*** Opening of Given records ***

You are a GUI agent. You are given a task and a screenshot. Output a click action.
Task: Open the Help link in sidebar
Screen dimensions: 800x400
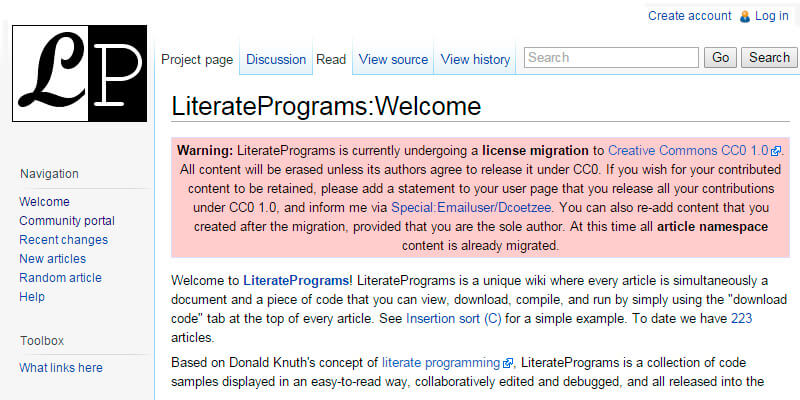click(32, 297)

*** Close of Given records ***
*** Opening of Given records ***

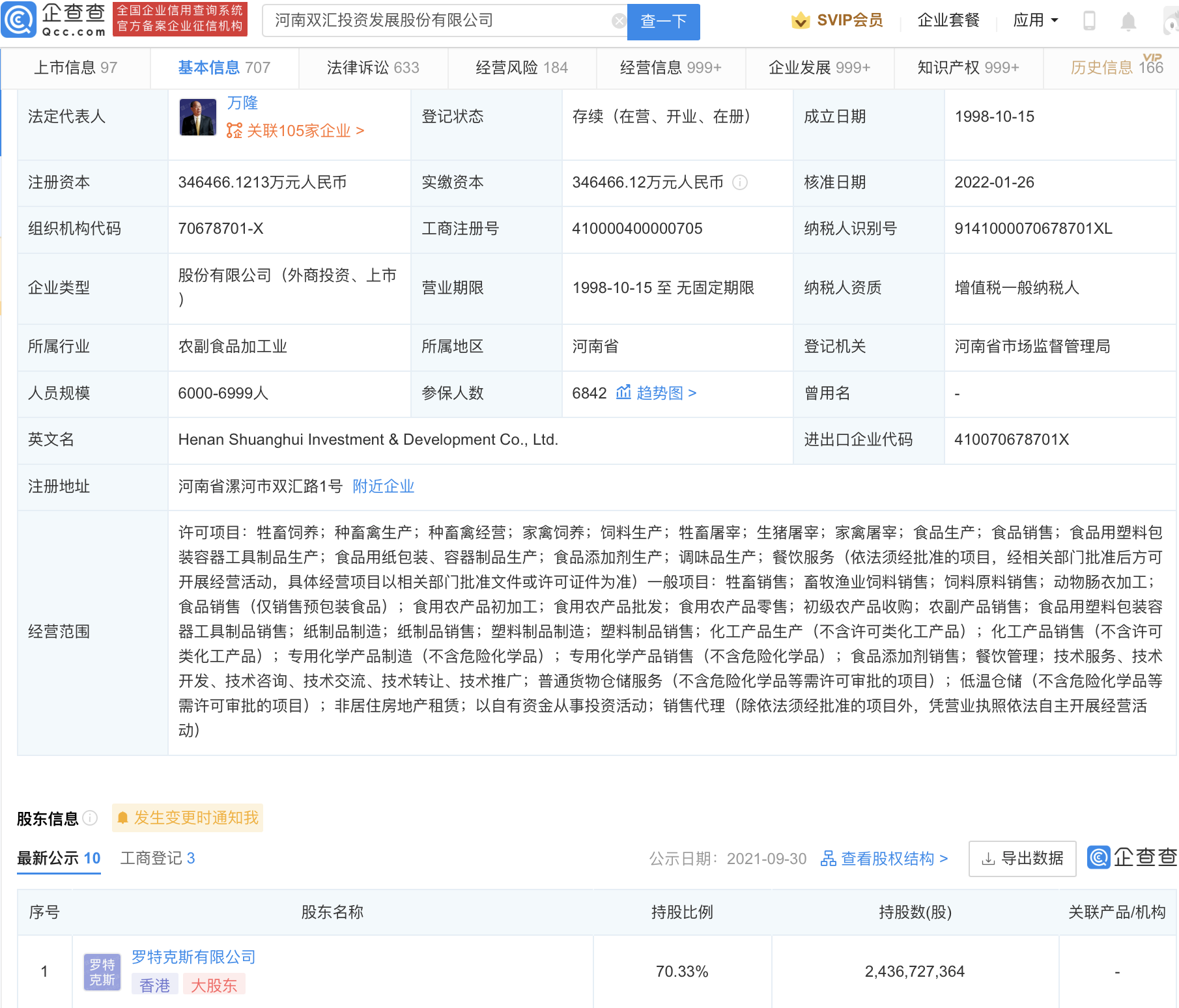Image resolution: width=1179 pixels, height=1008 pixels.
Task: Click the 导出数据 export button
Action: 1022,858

*** Close of Given records ***
*** Opening of Given records ***

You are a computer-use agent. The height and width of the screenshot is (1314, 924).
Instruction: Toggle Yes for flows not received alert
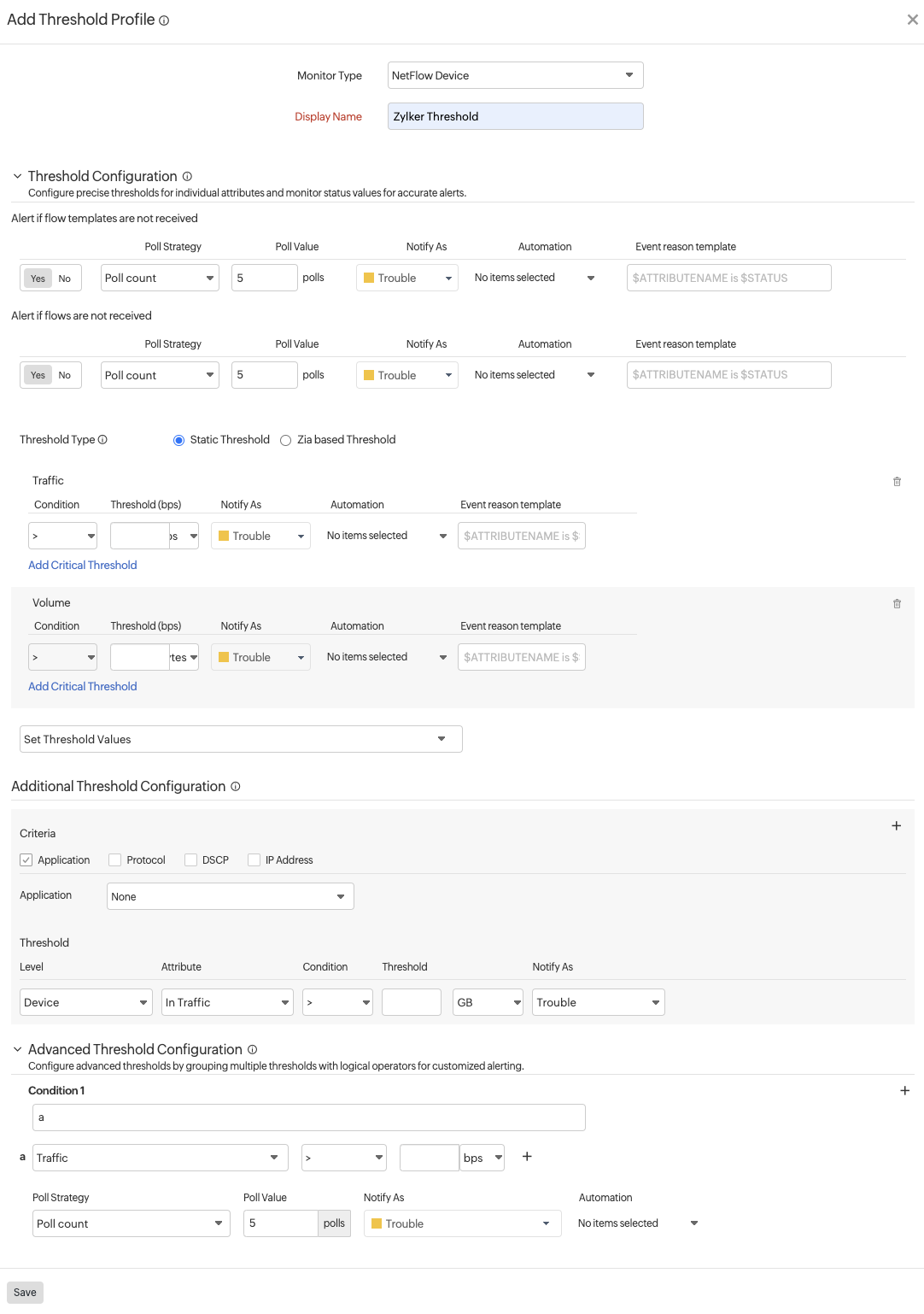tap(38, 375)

*** Close of Given records ***

Task statement — Your task is to find every line above containing the word "screenshot" and copy it.

Reply to the exercise —
You are a GUI agent. You are given a task and a screenshot. Output a click action.
You are a computer-use agent. The height and width of the screenshot is (1314, 924).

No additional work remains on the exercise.